For eligible patients whose heart failure continues to progress despite these treatments, UT Southwestern offers the most advanced solutions available, such as:

  • Left ventricular assist device (LVAD): A battery-operated, implanted device that helps the left ventricle pump blood through the body
  • Other types of mechanical circulatory assistance devices: Implanted devices that help the heart function
  • Heart transplantation: Replacing the diseased heart with a healthy donor heart

Support Services

UT Southwestern offers a wide range of resources to help patients with heart failure adopt helpful lifestyle modifications and comply with medical regimens. Our Heart and Lung Transplant Clinic cares for patients with advanced heart failure, ventricular assist devices, and pulmonary hypertension in a hospital-based outpatient setting.
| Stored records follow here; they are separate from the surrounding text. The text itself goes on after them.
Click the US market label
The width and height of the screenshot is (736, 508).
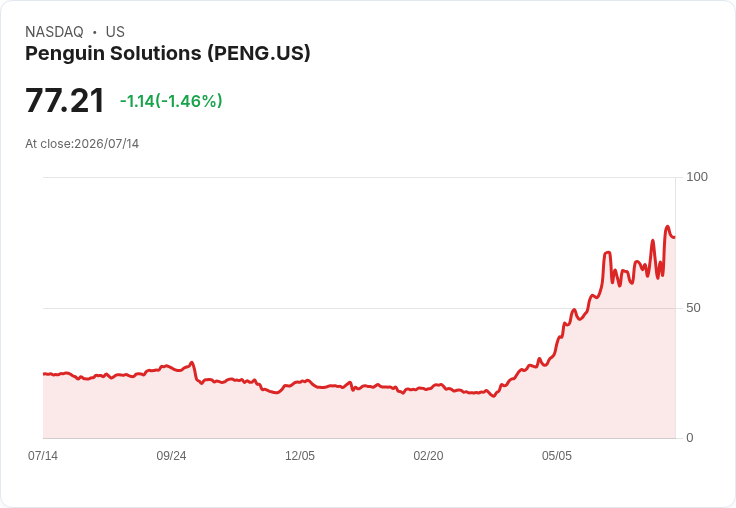(115, 32)
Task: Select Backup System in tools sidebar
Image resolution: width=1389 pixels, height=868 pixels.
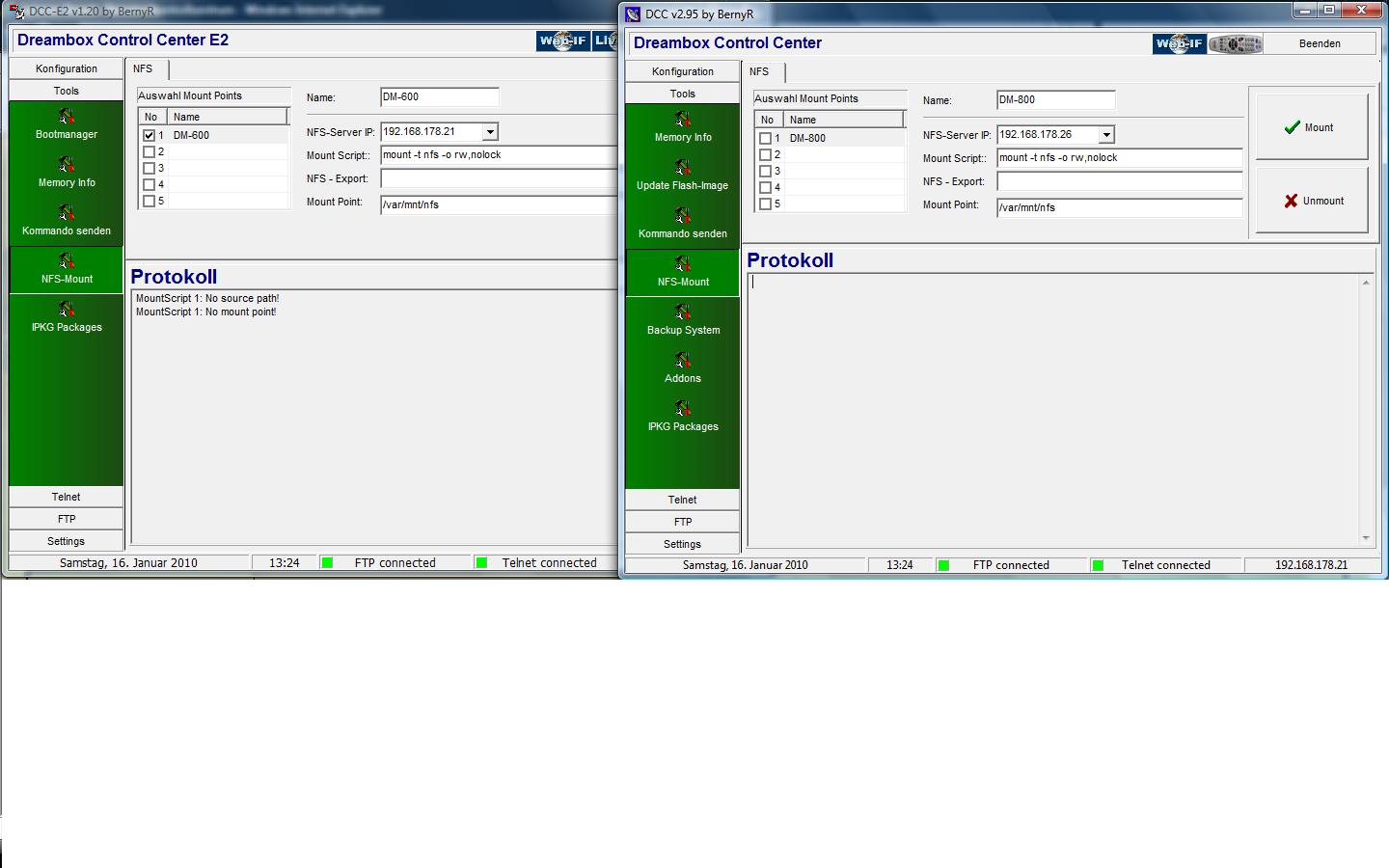Action: tap(683, 320)
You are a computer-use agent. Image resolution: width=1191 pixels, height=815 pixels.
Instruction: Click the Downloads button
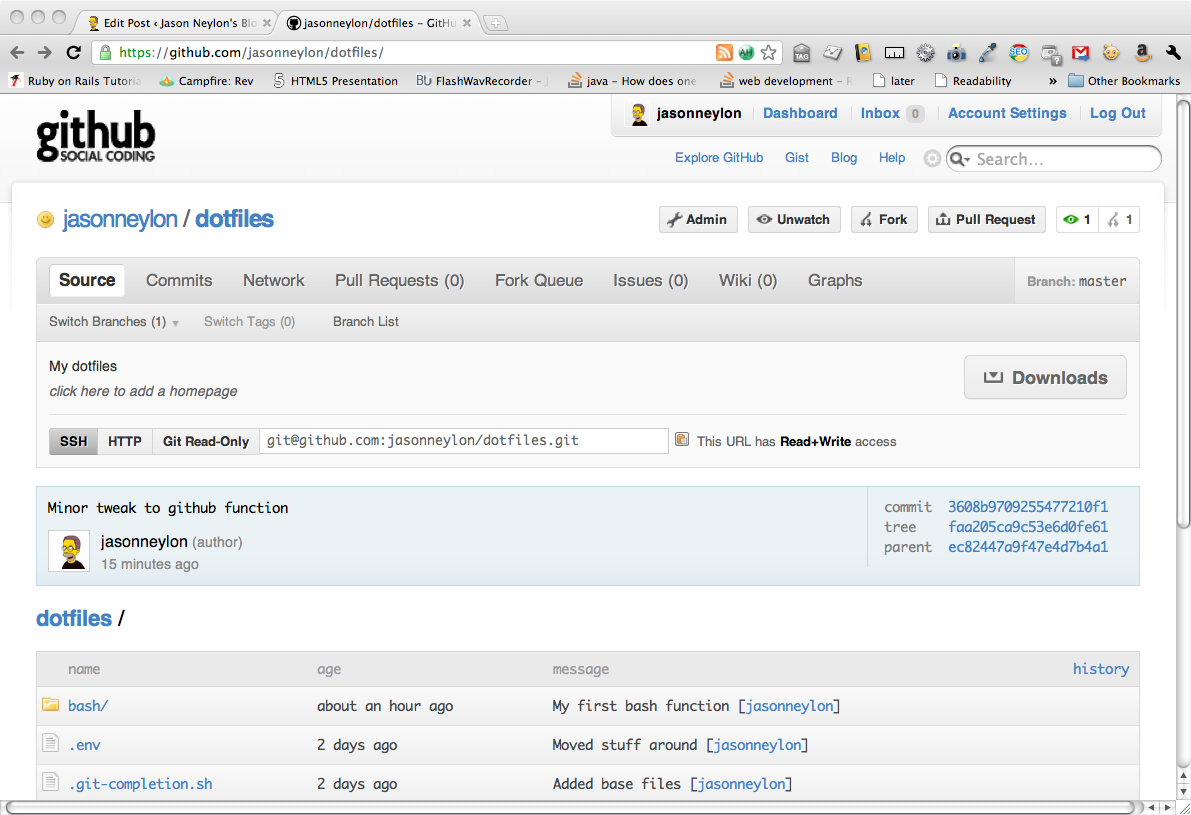tap(1045, 377)
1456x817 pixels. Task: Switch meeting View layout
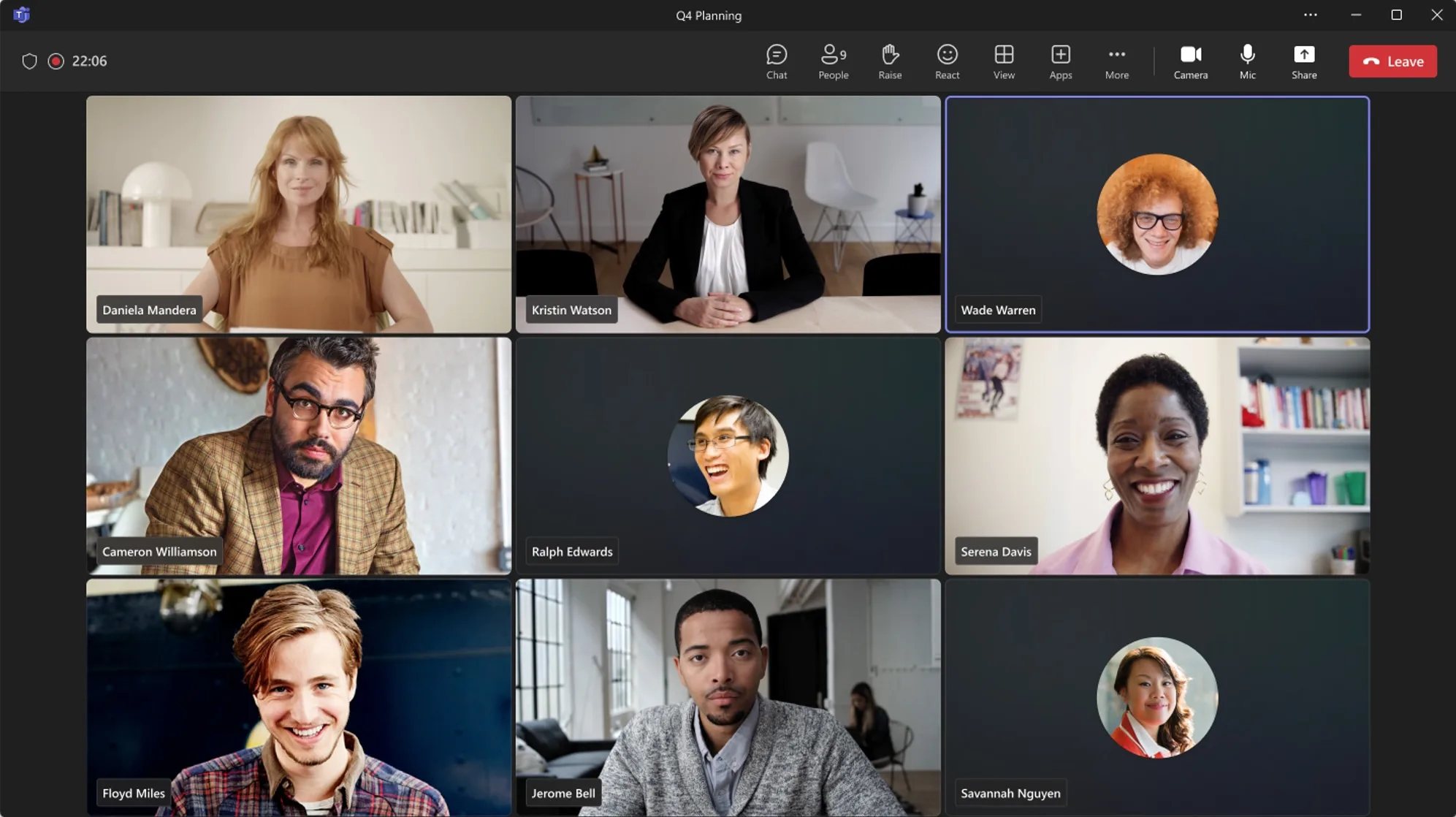1004,60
Services include patient education, stress management, closely supervised cardiac rehabilitation, support resources, and long-term follow-up. All are designed to help patients stay out of the hospital, improve their well-being, and extend their lives.

Clinical Trials

As one of the nation’s top academic medical centers, UT Southwestern offers a number of clinical trials aimed at improving the outcomes of patients with cardiovascular disease.

Clinical trials often give patients access to leading-edge treatments that are not yet widely available. Eligible patients who choose to participate in one of UT Southwestern’s clinical trials might receive treatments years before they are available to the public.